All’Autogrill incrocio una pattuglia della Stradale, anche per loro una breve sosta; il tempo di un buon caffè, una sigaretta e risalgo in auto; loro sono già in vettura, una BMW Serie 3 Touring, mi vedono, si incrociano gli sguardi; in effetti con sto maglione a dolcevita, i blu jeans scampanati, i capelli un po’ lunghi con i basettoni e i Ray-Ban a coprire gli occhi… non passo certo inosservato, ma quando salgo sull’Alfetta sembra proprio che dietro di me ci sia una telecamera pronta a riprendere una scena di Romanzo Criminale o di un poliziesco con Thomas Milian; gli Agenti della Stradale mi osservano, commentano, io con molta naturalezza esco dal parcheggio, li saluto con un cenno che è ricambiato con stupore e cortesia, e sgaso guadagnandomi l’uscita quasi a istigare un inseguimento…che non c’è nella realtà ma solo nell’immaginazione.
Guidare, guidare…
L’Alfetta è un’ottima autovettura da viaggio, ci sono sopra da più di tre ore e non accuso stanchezza, anzi; sono solo un po’ stufo di questi lunghi rettilinei, vorrei deviare sulla statale ma Torino è ancora lontana e l’indomani, causa la fuga a Roma, devo essere presto in ufficio. Per fortuna arrivo all’altezza degli Appennini Tosco-Emiliani e l’autostrada si fa più tortuosa; lunghi curvoni con controcurve mi impegnano e decido di aumentare la velocità nella speranza che quella pattuglia poco prima incrociata abbia perso le mie tracce. Sottopongo l’auto ad un vero test di tenuta. Il traffico molto calmo mi permette di impostare bene le traiettorie e di constatare come l’Alfetta abbia una tenuta di strada all’altezza della fama e delle leggende sorte intorno a lei. Nonostante i pneumatici sottodimensionati, la mia monta dei 165/70 come da primo equipaggiamento, l’auto offre sempre la sensazione di essere incollata all’asfalto; lo sterzo è molto preciso, e anche quando, strapazzandola, devi correggere, è sempre molto pronto; la sensazione è quella di guidare un’auto moderna anche se di oltre 40 anni fa, e penso che all’epoca fosse davvero all’avanguardia! Non posso non accennare ai freni, sicuri, modulabili, a disco sulle quattro ruote, quelli posteriori attaccati al differenziale per ottimizzare la ripartizione dei pesi e ridurre l’impatto delle masse sospese…gergo tecnico per dire che l’Alfetta aveva soluzioni tecniche parenti strette di quelle che erano utilizzate nelle corse automobilistiche e nei prototipi di Formula 1: mica pizza e fichi…

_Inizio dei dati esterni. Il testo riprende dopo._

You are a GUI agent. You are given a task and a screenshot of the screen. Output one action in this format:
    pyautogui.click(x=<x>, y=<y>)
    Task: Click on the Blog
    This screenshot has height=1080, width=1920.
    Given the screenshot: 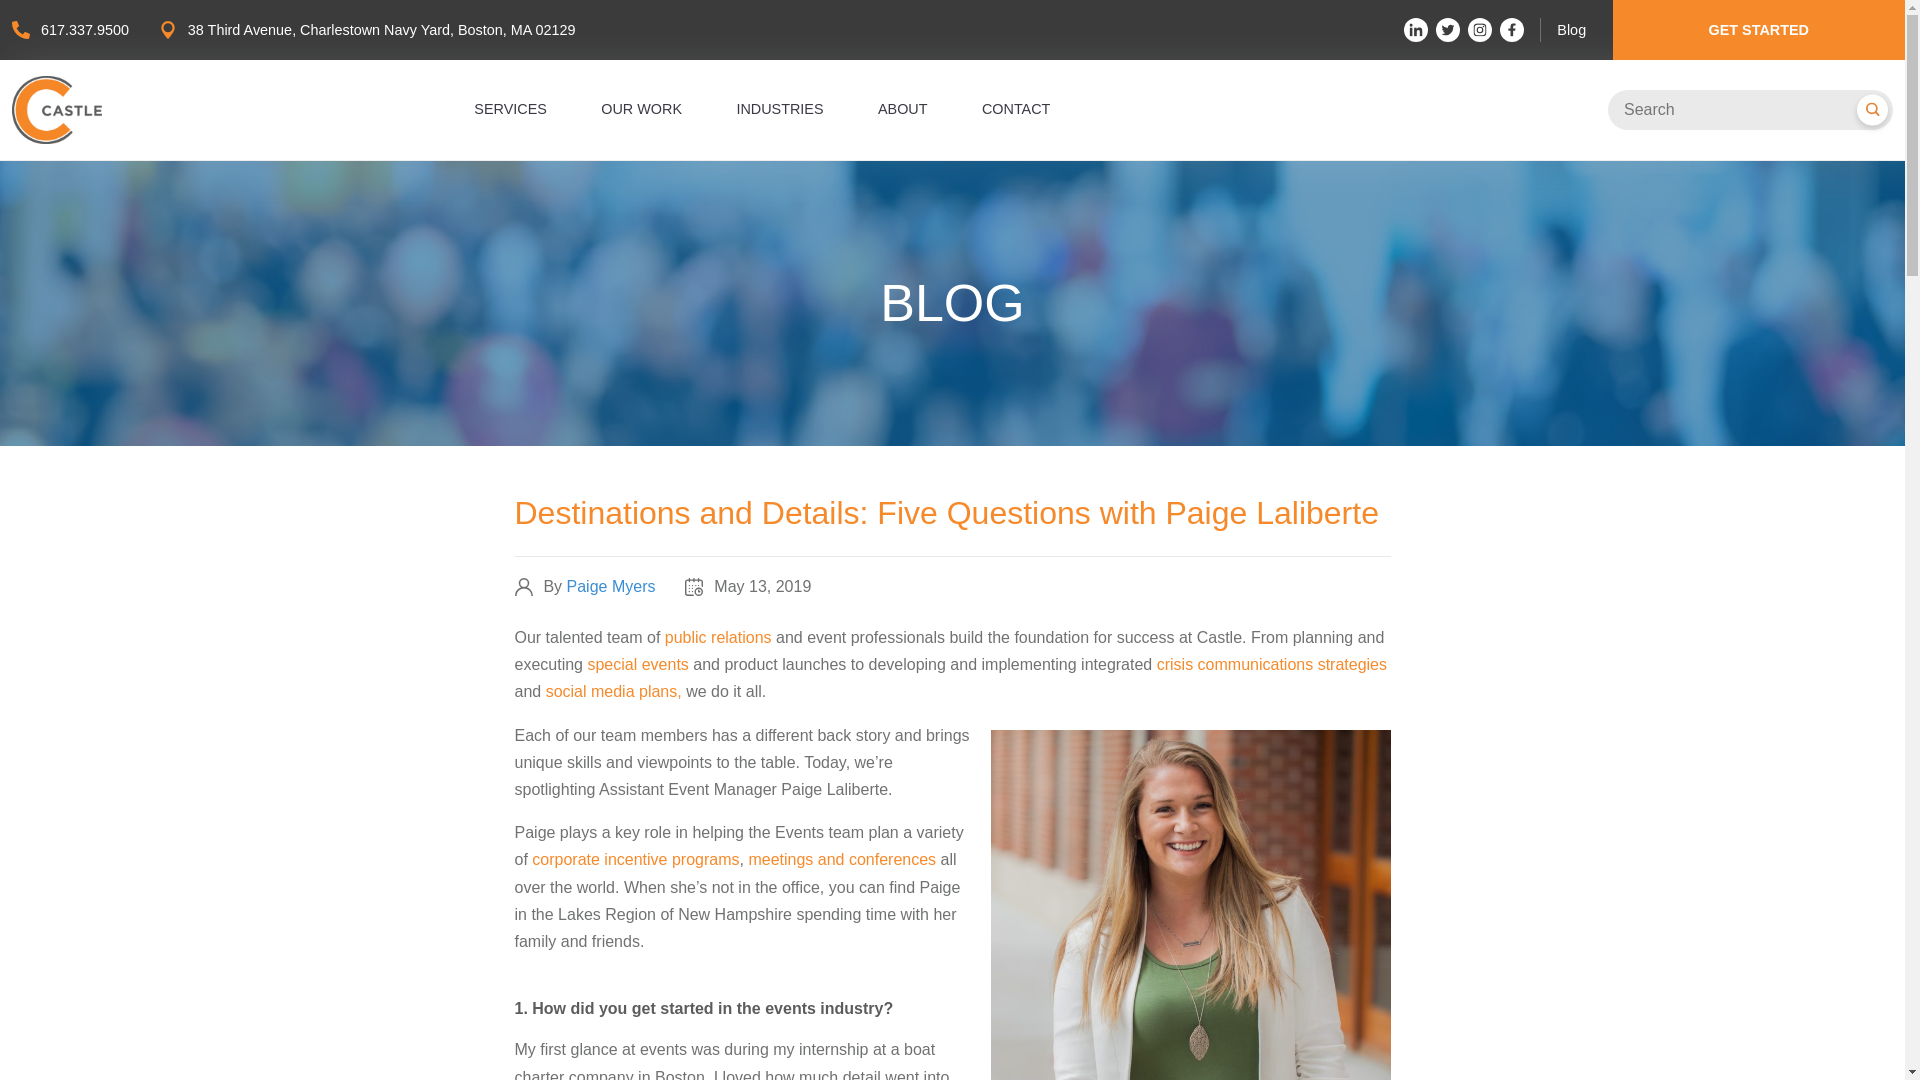 What is the action you would take?
    pyautogui.click(x=1571, y=29)
    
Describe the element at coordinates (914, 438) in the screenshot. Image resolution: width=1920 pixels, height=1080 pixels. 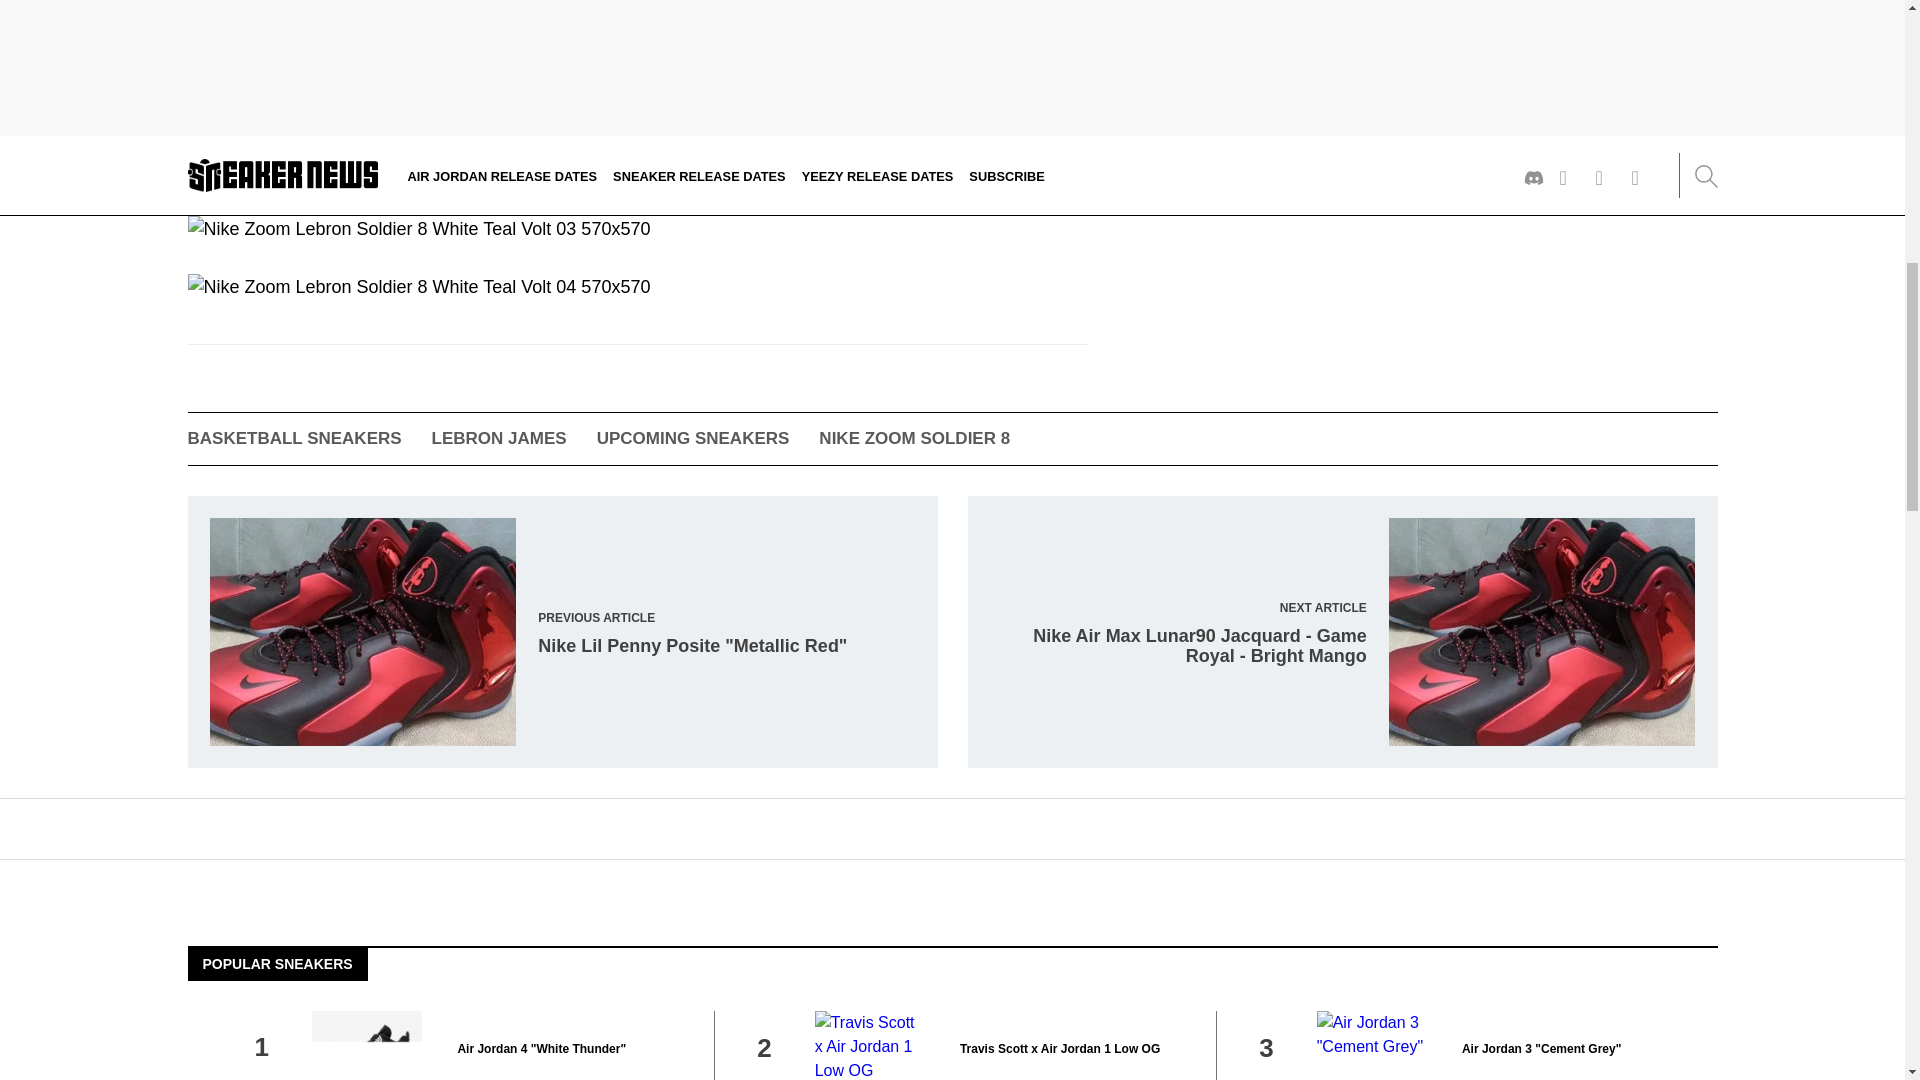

All’altezza di Alessandria la notte ha già preso abbondantemente il sopravvento sul giorno, mi avvolge una fitta nebbia che i fari allo iodio riescono a fendere permettendomi di non perdere di vista la strada e quel filo di Arianna che è la linea di mezzeria. La mente si fa coccolare da questa coltre di aria densa che pare essere caduti in una vasca di panna montata, conduco l’auto con una naturalezza e disinvoltura che quasi mi porta a pensare di vivere un sogno…che finisce a Torino quando arrivo in autorimessa; allora mi sveglio, scendo dalla mia Alfetta e capisco che il sogno, se sai sognare a occhi aperti, puoi non farlo finire mai. (Testo di Alessandro Cerruti – Foto F.Daudo).